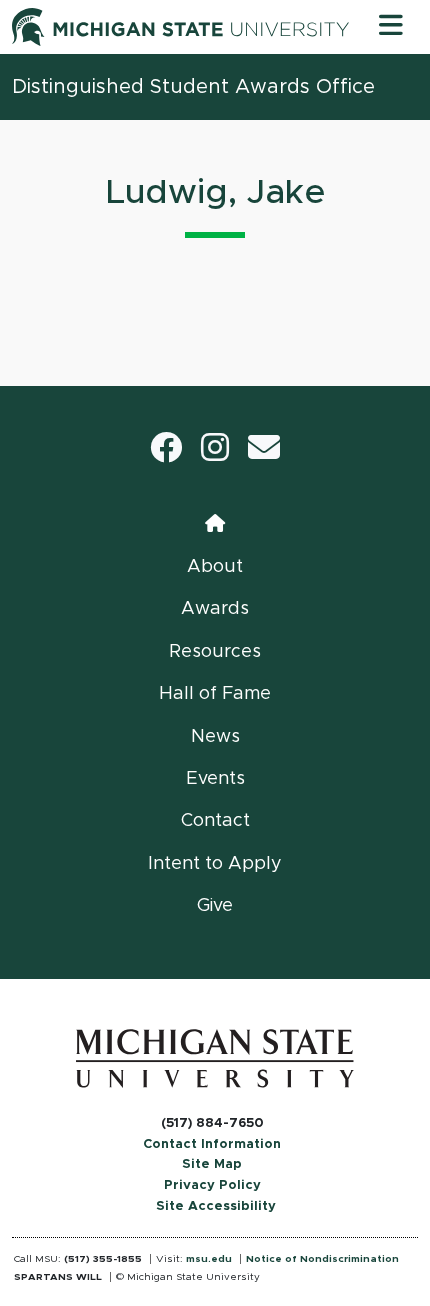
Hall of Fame (215, 694)
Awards (215, 609)
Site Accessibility (216, 1206)
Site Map (212, 1164)
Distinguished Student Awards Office (193, 87)
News (215, 737)
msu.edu (209, 1259)
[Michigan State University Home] (215, 1058)
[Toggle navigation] (391, 27)
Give (215, 906)
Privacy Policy (212, 1185)
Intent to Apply (215, 864)
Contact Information (212, 1144)
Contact (215, 821)
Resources (215, 652)
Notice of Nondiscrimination (322, 1259)
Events (215, 779)
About (215, 567)
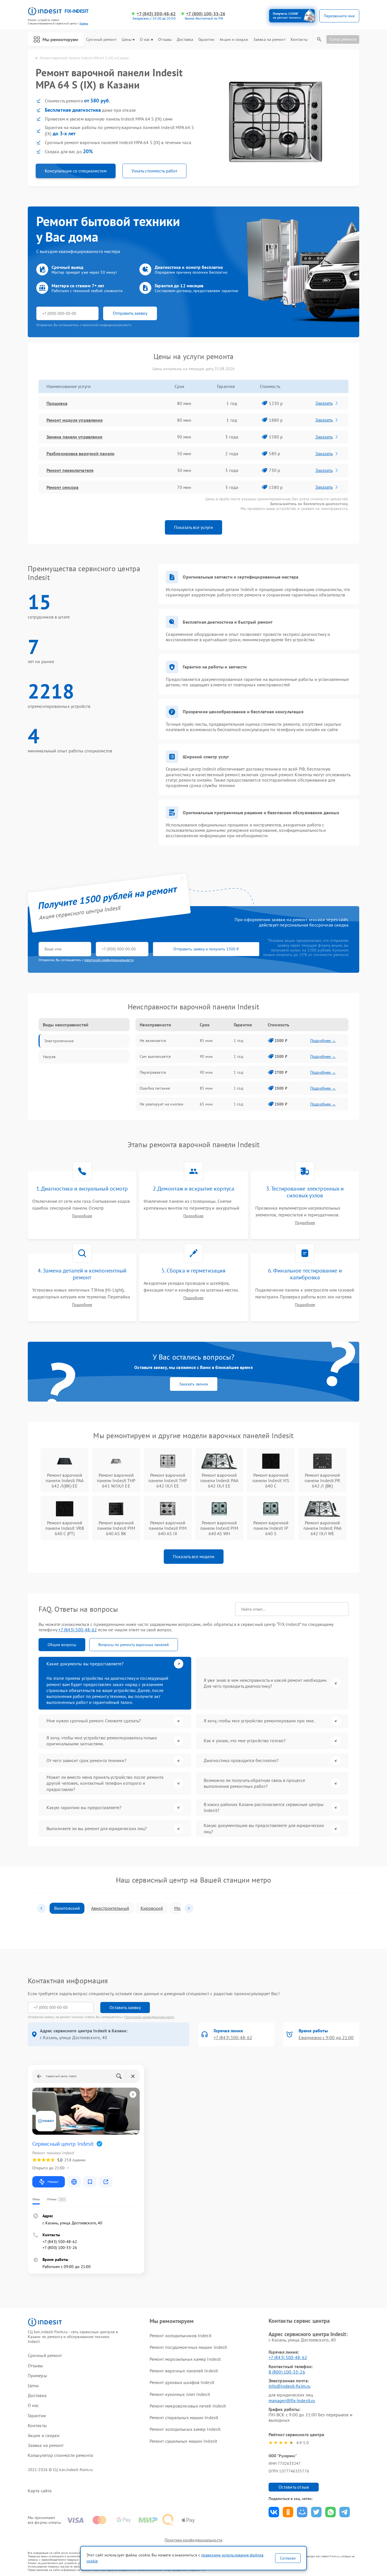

Problem description:
Set down the data again, exactly, without images.

Output of the exercise:
Hall of Fame (215, 694)
Awards (215, 609)
Site Accessibility (216, 1206)
Site Map (212, 1164)
Distinguished Student Awards Office (193, 87)
News (215, 737)
msu.edu (209, 1259)
[Michigan State University Home] (215, 1058)
[Toggle navigation] (391, 27)
Give (215, 906)
Privacy Policy (212, 1185)
Intent to Apply (215, 864)
Contact Information (212, 1144)
Contact (215, 821)
Resources (215, 652)
Notice of Nondiscrimination (322, 1259)
Events (215, 779)
About (215, 567)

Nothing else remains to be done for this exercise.